Dataset entries
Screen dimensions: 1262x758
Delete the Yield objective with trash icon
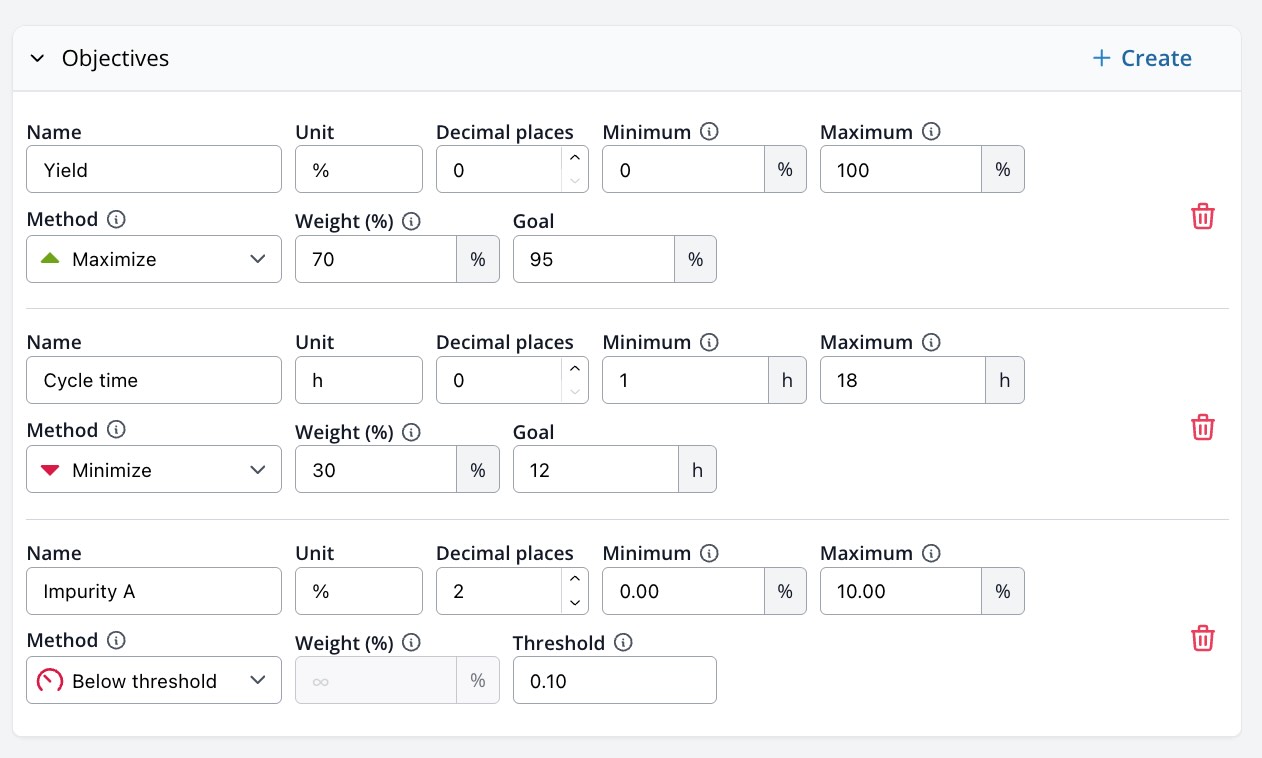(x=1202, y=216)
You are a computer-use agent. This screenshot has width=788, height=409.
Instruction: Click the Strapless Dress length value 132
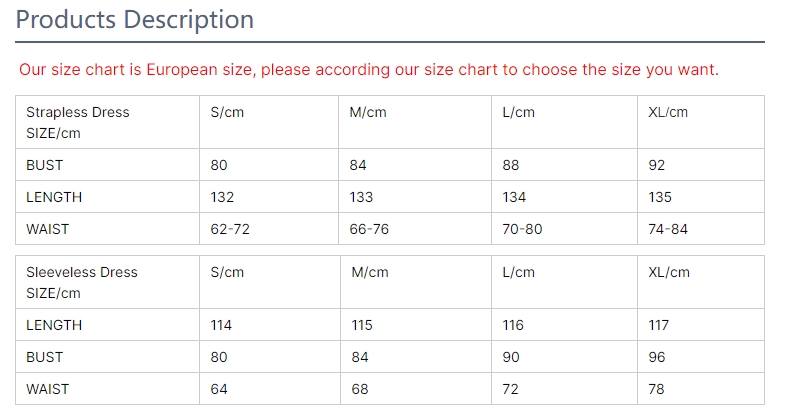coord(222,197)
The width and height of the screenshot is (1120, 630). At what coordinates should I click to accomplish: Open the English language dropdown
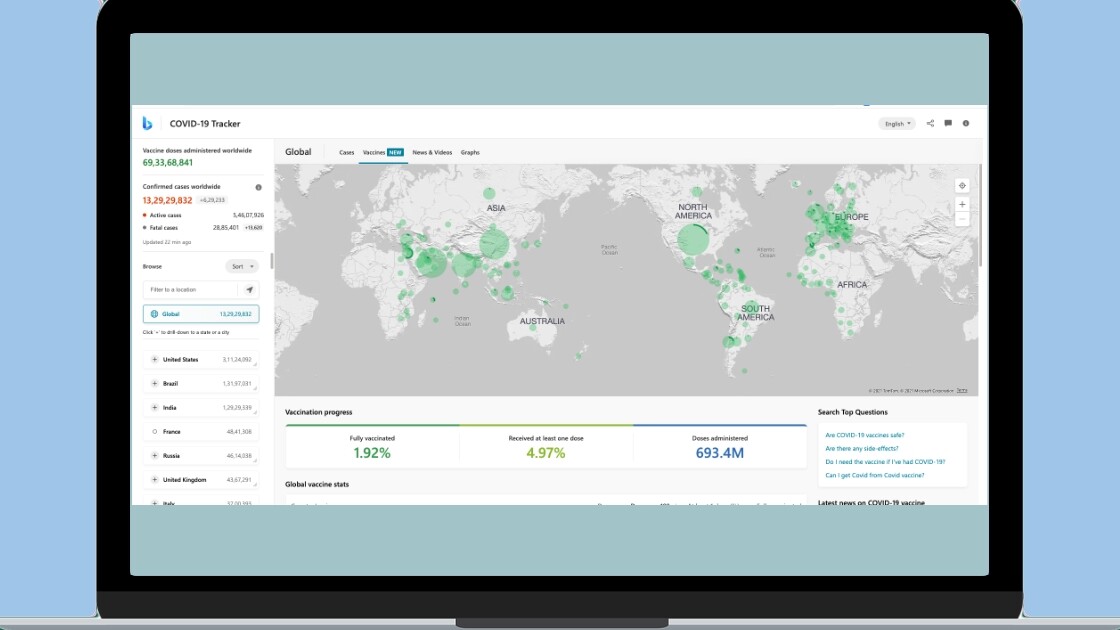coord(897,124)
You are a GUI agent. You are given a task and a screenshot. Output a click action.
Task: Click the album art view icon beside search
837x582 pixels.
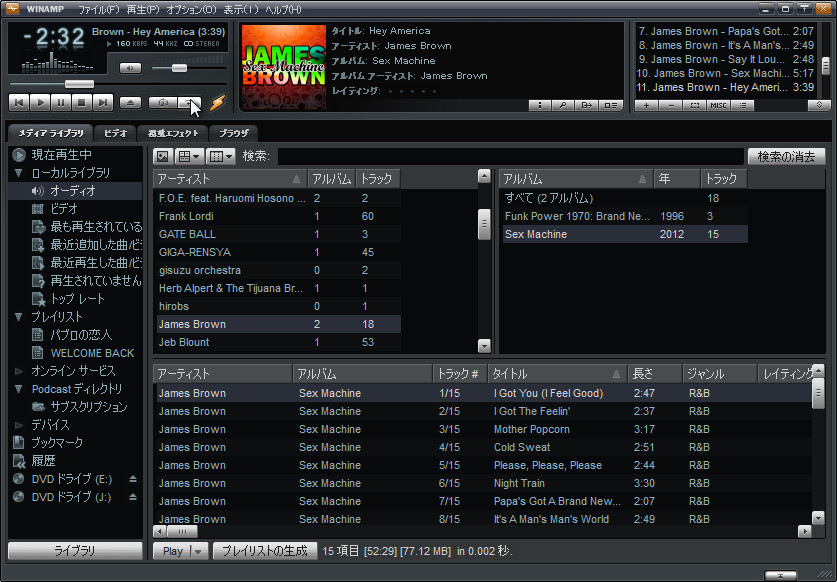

EXERCISE
Report the count of lines in the entries that contain the string "agent", and nothing besides it.

RESPONSE BOX
2